Dolphins Deployed as Undersea Agents in Iraq

John Pickrell
for National Geographic News
March 28, 2003
The hundreds of thousands of American, British and other forces stationed in the Persian Gulf region are currently employing some rather unusual allies in the battle to depose the Iraqi leadership.

A crack troop of United States Navy-trained dolphins were at work this week, helping to locate potentially lethal and obstructive anti-ship mines, littering the seafloor near the port of Umm Qasr and other locations.

The Navy's Special Clearance Team One from San Diego, California, comprises platoons of human divers, unmanned underwater vehicles and intensively trained bottlenose dolphins. Dolphins' unrivalled underwater sonar abilities, and great intelligence, make them uniquely suitable for locating mines in cluttered shallow-water environments where military electronic hardware is rendered virtually useless.

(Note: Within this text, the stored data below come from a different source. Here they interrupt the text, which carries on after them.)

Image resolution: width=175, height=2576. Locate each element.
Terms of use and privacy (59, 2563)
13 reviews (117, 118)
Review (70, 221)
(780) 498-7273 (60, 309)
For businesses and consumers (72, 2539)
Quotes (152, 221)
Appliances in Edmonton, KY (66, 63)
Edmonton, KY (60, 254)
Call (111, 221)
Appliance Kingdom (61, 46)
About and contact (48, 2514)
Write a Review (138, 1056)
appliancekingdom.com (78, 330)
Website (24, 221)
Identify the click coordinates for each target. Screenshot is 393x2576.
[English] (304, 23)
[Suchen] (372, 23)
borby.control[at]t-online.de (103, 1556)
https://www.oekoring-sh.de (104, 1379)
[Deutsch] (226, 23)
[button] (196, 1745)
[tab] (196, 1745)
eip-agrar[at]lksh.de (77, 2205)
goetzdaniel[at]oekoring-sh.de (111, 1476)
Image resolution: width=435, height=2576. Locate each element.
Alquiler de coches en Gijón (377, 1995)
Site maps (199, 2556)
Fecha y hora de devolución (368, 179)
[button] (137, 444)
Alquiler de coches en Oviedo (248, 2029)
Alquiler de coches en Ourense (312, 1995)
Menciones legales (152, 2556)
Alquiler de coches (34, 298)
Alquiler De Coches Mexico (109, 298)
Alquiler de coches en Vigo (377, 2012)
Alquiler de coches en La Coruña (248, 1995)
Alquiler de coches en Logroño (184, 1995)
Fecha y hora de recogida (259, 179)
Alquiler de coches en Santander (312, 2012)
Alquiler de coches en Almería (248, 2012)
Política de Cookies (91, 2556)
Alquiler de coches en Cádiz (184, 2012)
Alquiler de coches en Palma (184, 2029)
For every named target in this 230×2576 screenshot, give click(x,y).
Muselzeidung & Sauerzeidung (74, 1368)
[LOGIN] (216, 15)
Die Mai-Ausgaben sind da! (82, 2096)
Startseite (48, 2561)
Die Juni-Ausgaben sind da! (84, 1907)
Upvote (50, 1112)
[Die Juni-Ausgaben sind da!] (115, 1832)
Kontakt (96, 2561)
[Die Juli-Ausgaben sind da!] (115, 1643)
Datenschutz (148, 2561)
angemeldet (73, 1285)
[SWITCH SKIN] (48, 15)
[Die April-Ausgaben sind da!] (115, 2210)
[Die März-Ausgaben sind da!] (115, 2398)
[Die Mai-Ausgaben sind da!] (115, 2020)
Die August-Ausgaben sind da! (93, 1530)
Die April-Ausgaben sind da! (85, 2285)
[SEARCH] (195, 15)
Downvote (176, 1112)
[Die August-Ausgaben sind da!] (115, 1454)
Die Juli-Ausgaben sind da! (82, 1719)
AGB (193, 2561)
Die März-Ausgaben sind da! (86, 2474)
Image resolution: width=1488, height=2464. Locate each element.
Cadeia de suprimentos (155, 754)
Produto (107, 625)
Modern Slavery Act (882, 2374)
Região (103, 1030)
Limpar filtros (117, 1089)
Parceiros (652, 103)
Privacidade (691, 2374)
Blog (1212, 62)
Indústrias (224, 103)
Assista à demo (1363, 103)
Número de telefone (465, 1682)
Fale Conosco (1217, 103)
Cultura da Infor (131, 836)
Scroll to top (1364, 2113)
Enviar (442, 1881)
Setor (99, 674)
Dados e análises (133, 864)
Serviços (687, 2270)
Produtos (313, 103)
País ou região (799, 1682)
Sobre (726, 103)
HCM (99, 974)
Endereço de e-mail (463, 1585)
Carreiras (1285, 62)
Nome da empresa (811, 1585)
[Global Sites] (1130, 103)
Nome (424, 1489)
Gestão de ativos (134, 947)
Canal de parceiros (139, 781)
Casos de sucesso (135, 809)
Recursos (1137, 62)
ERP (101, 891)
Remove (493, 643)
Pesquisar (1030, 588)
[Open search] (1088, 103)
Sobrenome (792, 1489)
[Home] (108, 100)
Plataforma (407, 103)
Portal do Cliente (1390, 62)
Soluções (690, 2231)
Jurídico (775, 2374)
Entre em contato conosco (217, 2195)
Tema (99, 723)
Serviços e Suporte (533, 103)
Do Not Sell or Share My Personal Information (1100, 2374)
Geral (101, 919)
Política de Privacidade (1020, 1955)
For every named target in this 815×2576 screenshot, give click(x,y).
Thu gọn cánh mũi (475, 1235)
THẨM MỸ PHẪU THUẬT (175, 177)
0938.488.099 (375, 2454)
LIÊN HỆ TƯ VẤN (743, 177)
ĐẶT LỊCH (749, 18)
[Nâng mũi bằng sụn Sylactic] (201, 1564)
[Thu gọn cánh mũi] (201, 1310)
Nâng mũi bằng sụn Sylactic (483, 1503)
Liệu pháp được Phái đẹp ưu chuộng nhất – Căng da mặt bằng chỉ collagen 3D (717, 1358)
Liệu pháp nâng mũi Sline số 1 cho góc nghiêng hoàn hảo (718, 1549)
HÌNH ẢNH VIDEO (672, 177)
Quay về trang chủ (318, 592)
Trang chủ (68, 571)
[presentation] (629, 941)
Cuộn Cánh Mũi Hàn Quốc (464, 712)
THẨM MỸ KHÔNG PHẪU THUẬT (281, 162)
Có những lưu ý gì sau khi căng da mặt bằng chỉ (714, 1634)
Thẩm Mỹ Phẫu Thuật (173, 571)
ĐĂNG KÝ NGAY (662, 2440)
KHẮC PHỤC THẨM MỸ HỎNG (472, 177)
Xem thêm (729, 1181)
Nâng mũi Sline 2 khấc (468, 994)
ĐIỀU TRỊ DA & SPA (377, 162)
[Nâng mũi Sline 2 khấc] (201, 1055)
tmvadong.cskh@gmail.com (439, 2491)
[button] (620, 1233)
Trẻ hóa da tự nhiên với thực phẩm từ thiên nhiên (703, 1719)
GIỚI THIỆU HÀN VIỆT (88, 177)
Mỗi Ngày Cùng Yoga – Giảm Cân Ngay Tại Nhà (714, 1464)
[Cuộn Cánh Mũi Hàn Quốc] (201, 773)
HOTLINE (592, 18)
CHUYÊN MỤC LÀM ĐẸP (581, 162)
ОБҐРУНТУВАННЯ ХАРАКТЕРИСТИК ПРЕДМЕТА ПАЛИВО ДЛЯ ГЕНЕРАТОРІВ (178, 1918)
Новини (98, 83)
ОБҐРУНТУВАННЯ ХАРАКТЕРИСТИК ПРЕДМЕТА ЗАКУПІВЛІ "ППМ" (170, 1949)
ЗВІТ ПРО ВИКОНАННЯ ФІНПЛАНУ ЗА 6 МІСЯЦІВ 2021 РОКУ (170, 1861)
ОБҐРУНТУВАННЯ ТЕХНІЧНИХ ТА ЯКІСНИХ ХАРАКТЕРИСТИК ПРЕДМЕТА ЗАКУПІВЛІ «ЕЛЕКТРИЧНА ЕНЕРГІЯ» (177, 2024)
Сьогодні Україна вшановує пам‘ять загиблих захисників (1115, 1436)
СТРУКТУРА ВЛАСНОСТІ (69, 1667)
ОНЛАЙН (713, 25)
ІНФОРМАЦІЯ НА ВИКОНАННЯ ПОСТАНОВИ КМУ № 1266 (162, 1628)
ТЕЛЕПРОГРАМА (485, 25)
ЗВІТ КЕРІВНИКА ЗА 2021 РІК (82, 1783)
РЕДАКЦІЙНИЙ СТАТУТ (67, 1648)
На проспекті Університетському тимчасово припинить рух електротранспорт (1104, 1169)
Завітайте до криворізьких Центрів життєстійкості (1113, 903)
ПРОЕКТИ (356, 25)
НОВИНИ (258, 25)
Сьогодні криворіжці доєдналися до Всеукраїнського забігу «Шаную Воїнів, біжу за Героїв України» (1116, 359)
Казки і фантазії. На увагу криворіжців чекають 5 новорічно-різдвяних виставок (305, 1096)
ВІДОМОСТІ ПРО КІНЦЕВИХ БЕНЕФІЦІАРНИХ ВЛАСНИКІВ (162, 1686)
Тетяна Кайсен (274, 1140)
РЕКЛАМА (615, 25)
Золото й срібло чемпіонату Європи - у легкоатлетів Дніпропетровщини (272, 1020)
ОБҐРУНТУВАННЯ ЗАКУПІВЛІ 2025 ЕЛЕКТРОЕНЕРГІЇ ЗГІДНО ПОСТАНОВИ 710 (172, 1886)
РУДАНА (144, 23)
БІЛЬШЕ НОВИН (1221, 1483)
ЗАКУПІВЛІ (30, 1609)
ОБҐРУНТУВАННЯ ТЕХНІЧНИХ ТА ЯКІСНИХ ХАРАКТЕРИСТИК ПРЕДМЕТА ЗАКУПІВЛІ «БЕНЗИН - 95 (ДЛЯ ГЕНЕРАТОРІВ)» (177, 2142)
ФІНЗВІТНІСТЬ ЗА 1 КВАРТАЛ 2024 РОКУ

"Dolphins have the best sonar on this planet… the Navy does not have any technological sonar that can find buried mines except for their dolphin system," said Whitlow Au, who studies marine bioacoustics at the University of Hawaii's Marine Mammal Research Program in Kailua. "They can not only find objects like mines that may or may not be buried into the seabed, but they can distinguish them from clutter such as coral rock, and man-made debris," he said.

Sailor's Best Friend

In order to make way for ships carrying humanitarian aid and other vessels, the dolphins are "clearing sea mines in the harbor at Umm Qasr and potentially other places," said Tom Lapuzza, spokesperson for the U.S. Navy Marine Mammal Program at the Space and Naval Warfare Systems Center in San Diego, where more than 20 dolphins are based.

In return for fish rewards, the animals use echolocation to search for mines on the seafloor, said Lapuzza. Upon detection of a possible mine, the animals notify their military handlers, who choose whether to send the animals back with an acoustic transponder. These transponders, which are carefully dropped nearby, can be used by human divers to locate and destroy the munitions.

Dolphins use vocalizations as a kind of biological radar to scope out the surroundings. Objects hidden from sight—such as fish or mines—are revealed, when high- or low-frequency clicking sounds are bounced back in the dolphin's direction. Dolphin sonar is incredibly precise. "They can pick out objects like you wouldn't believe," said Lapuzza—even down to detecting different types of metal, for example.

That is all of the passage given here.